Published in the Centralia Daily Chronicle, Centralia, Washington on Tuesday, July 03, 1934 - Page 3 [OCR copy; some missing words. Please check against the original]

~~For 40 years, an Oakville doctor healed the sick, and when local Chehalis and Quinault Indians couldn't pay him in cash, he took baskets as payment or in thanks.
Now his niece, Mary Stiltner, is giving his entire collection of hand-woven baskets, moccasins and hunting tools back to the Confederated Tribes of the Chehalis Indian Reservation.
Mark Colson, who chairs the tribe's cultural committee, said the gift of cultural artifacts is a priceless contribution to the tribe's knowledge of its own history.
"It's going to open so many doors, it's unbelievable," he said.....
In 1893, Dr. Jacob Outwater Van Winkle moved from New York to Oakville, where he practiced medicine for the Chehalis Indians, railroad employees and the local community until just before his death in 1934.
He received baskets in trade for medical services or in appreciation for the contribution he made to healing the sick, Stiltner wrote in a letter to the tribal members.
Stiltner said one of the baskets was made specially for her aunt as a sewing basket. Another item, labeled as coming from a Quinault Indian, had the year 1902 woven into it.
After Van Winkle's death, the baskets went to various family members in New York and then Seattle. Stiltner, the last living family member of her generation, received them in October after the death of her sister.
Although she has children, grandchildren and even great-grandchildren, she decided the items had been in their family long enough.
"These baskets and other artifacts represent years of admiration and affection bestowed upon a much loved and appreciated doctor … They have brought joy to several generations of our family. And it seems right that they should now be displayed in a place of honor among the ancestors of those who lovingly crafted them more than 100 years ago," Stiltner wrote.

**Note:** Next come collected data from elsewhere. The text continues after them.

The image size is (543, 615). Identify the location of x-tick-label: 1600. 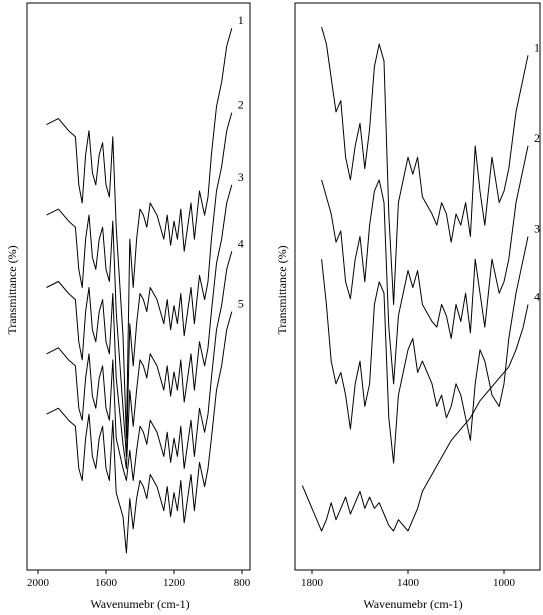
(106, 583).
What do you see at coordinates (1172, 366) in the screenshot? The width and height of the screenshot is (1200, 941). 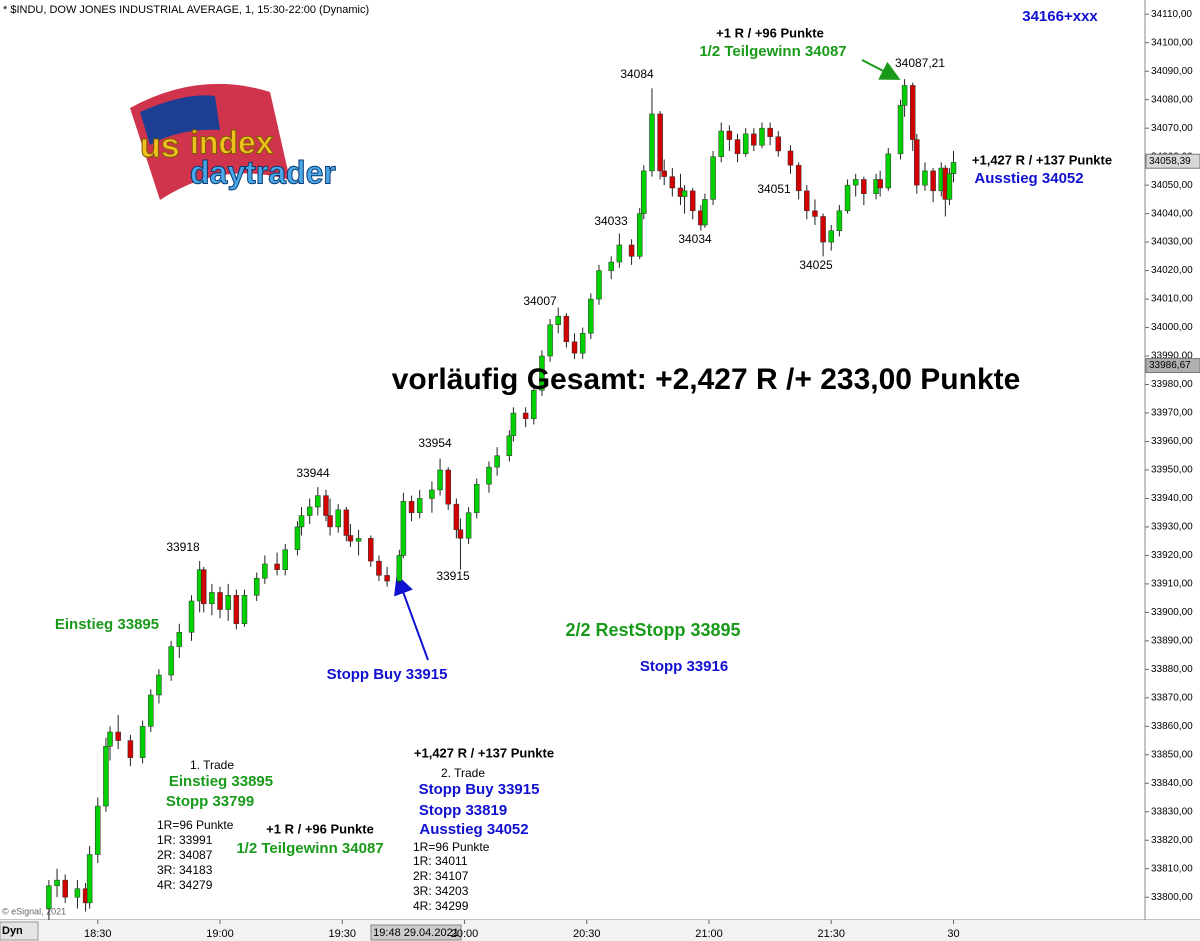 I see `price-marker` at bounding box center [1172, 366].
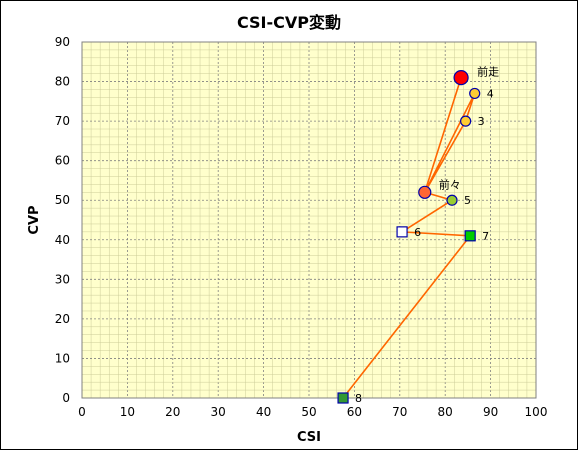 The image size is (578, 450). I want to click on point-label: 3, so click(482, 122).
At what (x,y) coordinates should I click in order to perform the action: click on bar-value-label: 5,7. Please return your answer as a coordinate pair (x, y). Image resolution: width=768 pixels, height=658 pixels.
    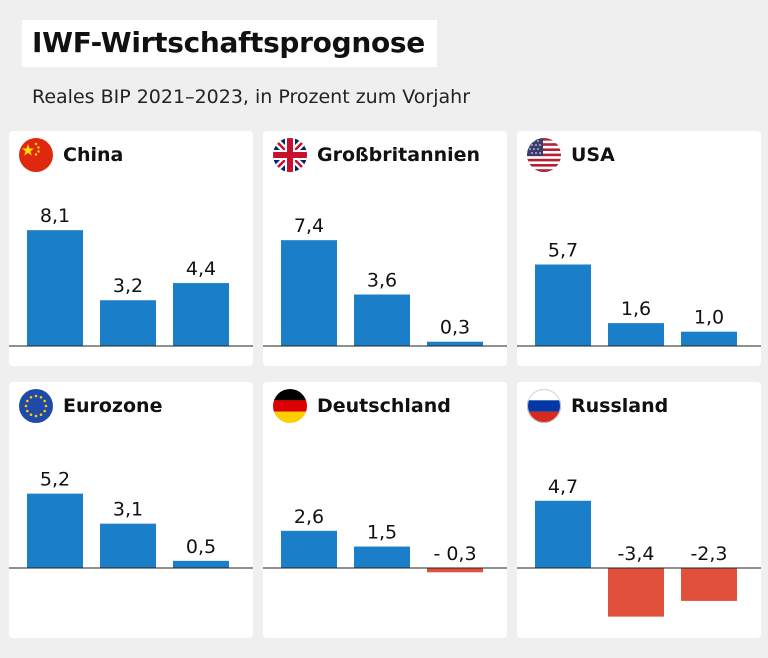
    Looking at the image, I should click on (563, 250).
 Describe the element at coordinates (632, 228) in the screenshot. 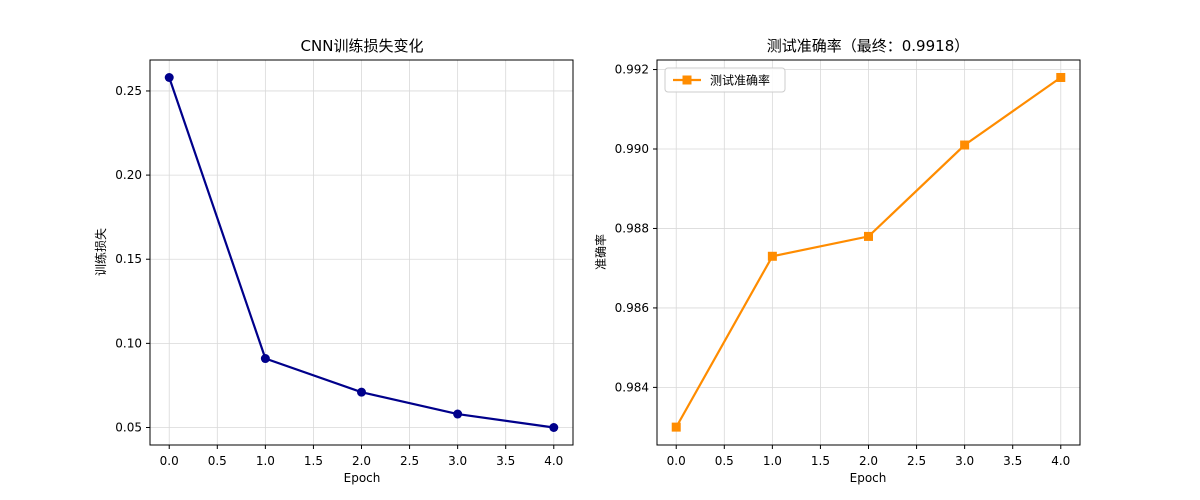

I see `y-tick-label: 0.988` at that location.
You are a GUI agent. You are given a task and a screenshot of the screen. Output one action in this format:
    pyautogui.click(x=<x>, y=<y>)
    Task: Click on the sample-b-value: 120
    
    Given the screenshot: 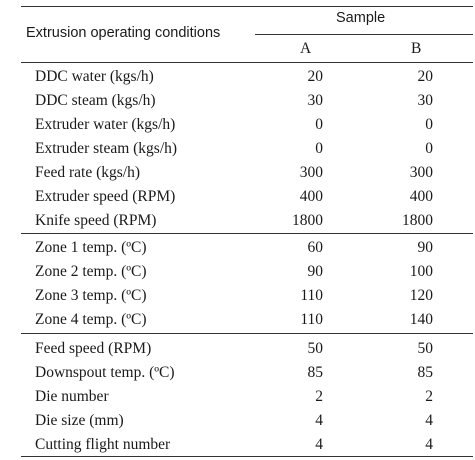 What is the action you would take?
    pyautogui.click(x=421, y=296)
    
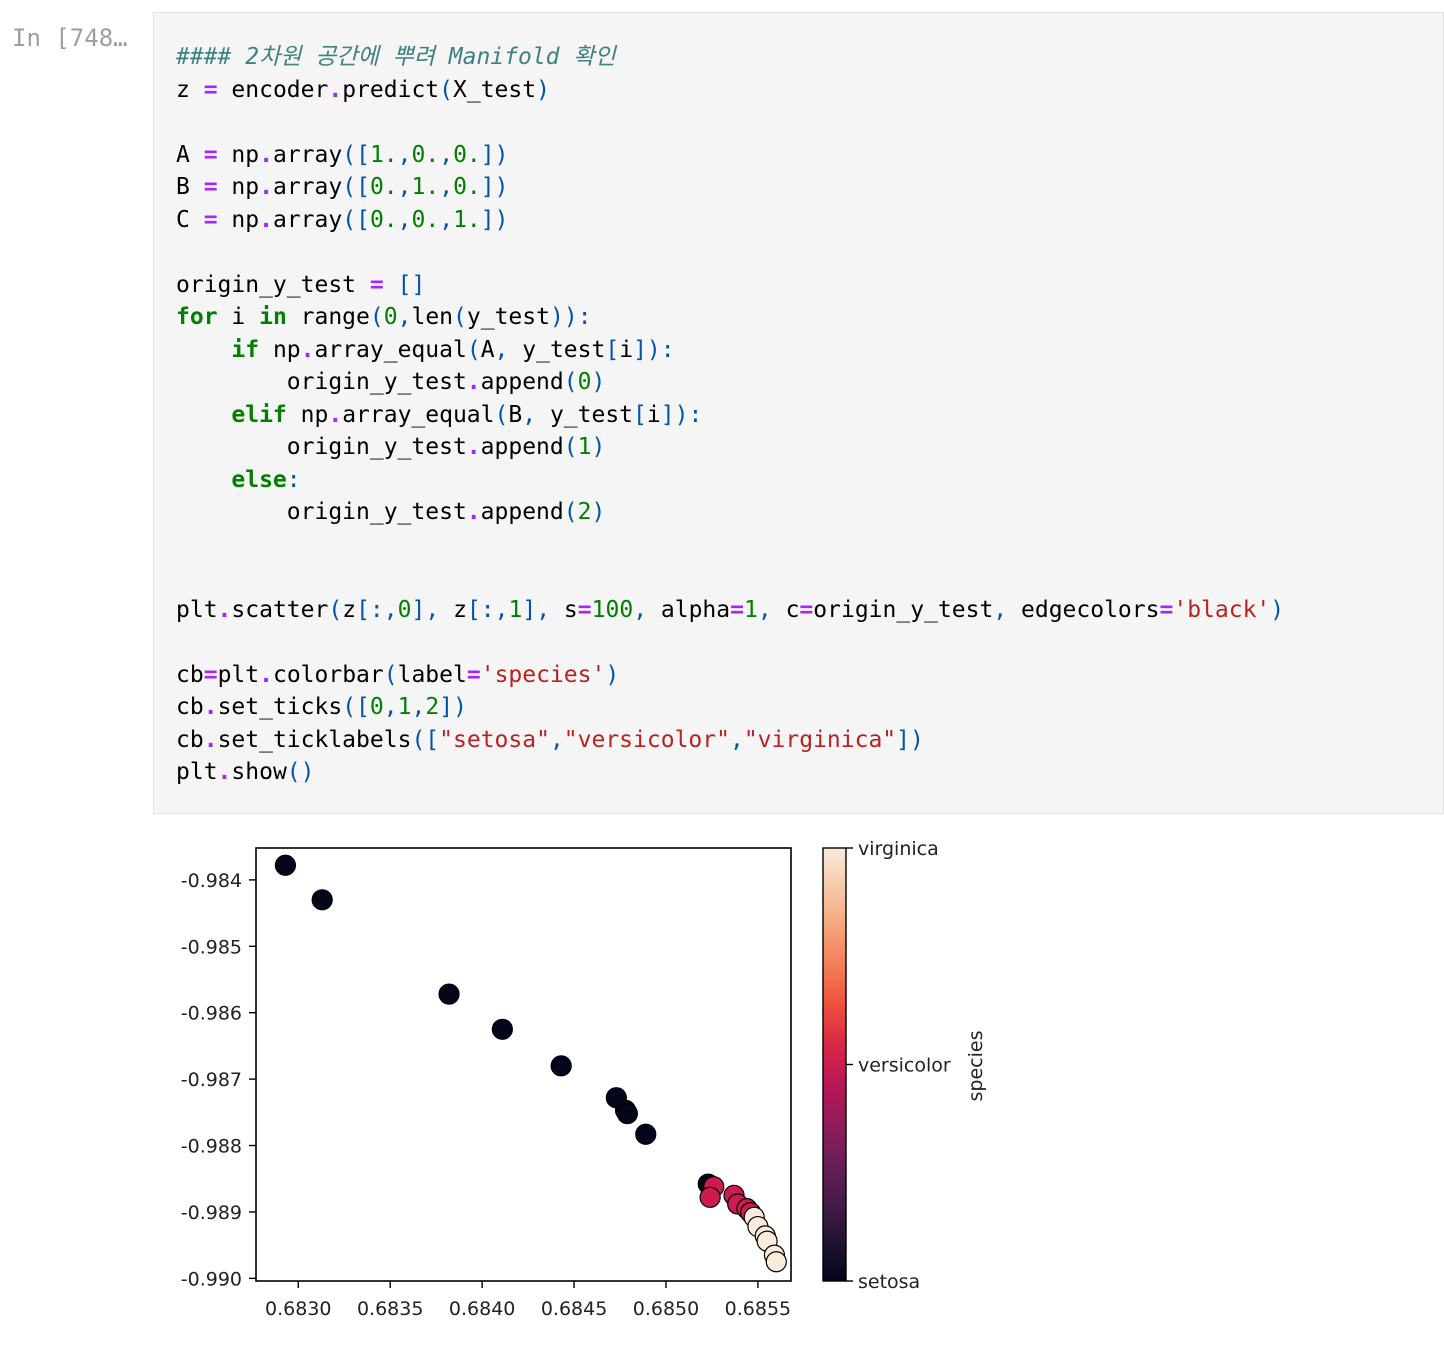 This screenshot has height=1348, width=1444. What do you see at coordinates (467, 414) in the screenshot?
I see `code-line: elif np.array_equal(B, y_test[i]):` at bounding box center [467, 414].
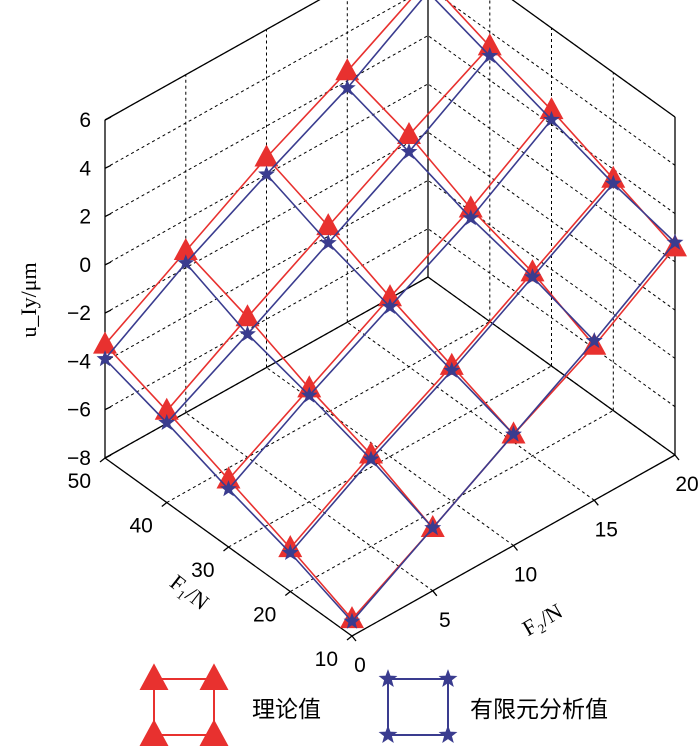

Picking up an arrow painted with red and black rings, Colson said, "To touch something like this is overwhelming — to see the medicine and prayers that were put into this to feed the people."....
Colson said the stories told by the styles of weaving and the type of paint on the arrows point to a larger story about how Dr. Van Winkle took care of the tribe's ancestors.
"What goes around, comes around," he said. "There are all sorts of stories we'll share with the children from this."
The arrow feather was from a red-tailed hawk, he said. The bow was made of yew, strung with a cord made from twisted deer sinew.
Dots on the arrows represent spiritual power songs, and painted bands on a club would indicate ownership, he said.
"There's a lot of teachings from these," Colson said. "There's a reason for everything."
Extracted from "Century-old woven baskets return to tribe" by Brian Mittge published in the Daily Chronicle Centralia, WA on Feb 1, 2003
* Contributor Carole Elizabeth Nurmi Cummings [# 47178231] has a birth certificate trsncrption that suggests place of birth was Lodi NJ.

~~Noted scientist Katherine Van Winkle Palmer credited her physician father, Jacob Outwater Van Winkle, for stimulating her interest in science. "He had an interest in natural history," she once told a reporter, "and we lived in western Washington, an area rich in paleontology. I knew fossils as a child, so by the time I went to the University of Washington I knew I wanted to study geology." She was the only girl in her high school to go on to college.